Port marks International Women’s Day

EQUALITY: Port Stephens MP Kate Washington, director of International Earth and Space Technology Kim Ellis and president of Salamander Bay Rotary Club Janelle Upton. Picture: Ellie-Marie Watts
EQUALITY: Port Stephens MP Kate Washington, director of International Earth and Space Technology Kim Ellis and president of Salamander Bay Rotary Club Janelle Upton. Picture: Ellie-Marie Watts

THE extraordinary achievements of “ordinary” Port Stephens women and gender parity was the focus of an International Women’s Day event in Nelson Bay last Friday.

Port Stephens MP Kate Washington, who was part of an historic shift in Labor’s shadow cabinet last week where nine women were appointed to the front bench, presented the Port Stephens 2016 Local Woman of the Year award to Christina Steel at the March 11 luncheon, hosted annually by Salamander Bay Rotary Club.

Ms Steel is president of the Port Stephens Park Residents Association. She advocates, supports and fights for the rights of more than 3000 people living in the Port’s 18 residential parks.

Having missed out in the Port Stephens Australia Day awards, Ms Steel’s voluntary work was recognised by Ms Washington, who put the Anna Bay woman forward for the award.

Ms Steel said she was “shocked” to receive the award and took the opportunity to encourage the more than 130 people in attendance of the event to join her in the fight against bullying and harassment within residential parks.
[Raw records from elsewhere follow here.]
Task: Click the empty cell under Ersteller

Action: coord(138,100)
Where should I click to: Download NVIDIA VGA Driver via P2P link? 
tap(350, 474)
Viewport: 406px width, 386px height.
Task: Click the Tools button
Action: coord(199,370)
“We would be grateful for more help to lessen the power imbalance in residential parks,” she said.

Guest speaker of the international women’s day event was Kim Ellis, the director of International Earth and Space Technology. The Medowie mother is a research scientist and lawyer that is employed as a space industry consultant. 

She spoke at Friday’s luncheon about asteroid mining, “space junk” and laws in space.

Ms Ellis also spoke about what it is like working within the male-dominated space and technology field, and the questions she faces for doing so.

“I often get asked what it’s like working in such a male-dominated field,” she said. “I tell them that I didn’t choose my field because it’s male-dominated, but because it is what I am passionate about.”

Her closing comments tied in with the opening remarks made by emcee Misty Reid, former president of the Salamander Bay Rotary Club. Ms Reid highlighted findings from the World Economic Forum’s Global Gender Gap reports, which estimates it will take until 2133 to achieve global gender parity in the workplace.

Money raised from Friday’s event will be donated to the Yacaaba Centre and go to supporting Rotary projects. The Yacaaba Centre is located at 29 Donald Street, Nelson Bay, not in Yacaaba Street as the Examiner reported in last week’s edition.

Attendees of the event were encouraged to donate underwear, which would be included in care packs for new mothers in Papua New Guinea.